__Work instructions__.
Starting at the line that contains "How do I perform: Select", write out every line through the end of the records below exactly as it appears, and leave out all pictures.

[Opening Dataset records section]

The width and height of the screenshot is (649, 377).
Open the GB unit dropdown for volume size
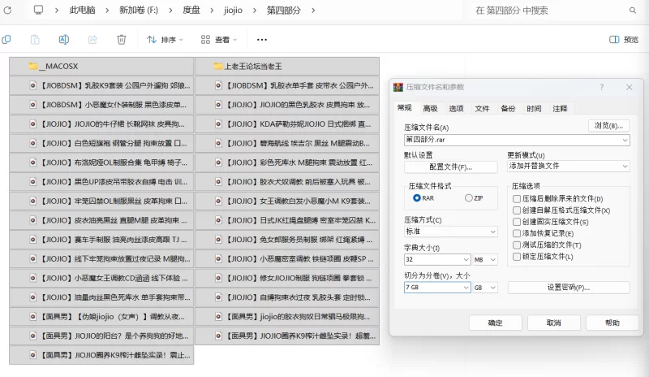click(x=484, y=287)
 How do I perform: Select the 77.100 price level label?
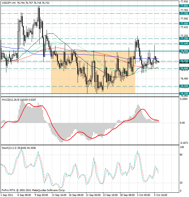point(184,43)
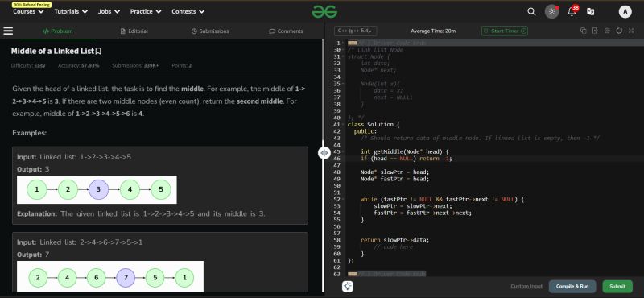Toggle the light/dark theme button
This screenshot has width=644, height=298.
coord(551,11)
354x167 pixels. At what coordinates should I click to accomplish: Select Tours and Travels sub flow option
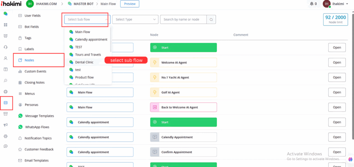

[Closing Dataset records section]

__Solution to the exercise__.
 How do I perform: Select the 77.100 price level label?
point(184,43)
Toggle the light/dark theme button
This screenshot has width=644, height=298.
coord(551,11)
354x167 pixels. At what coordinates should I click to accomplish: Select Tours and Travels sub flow option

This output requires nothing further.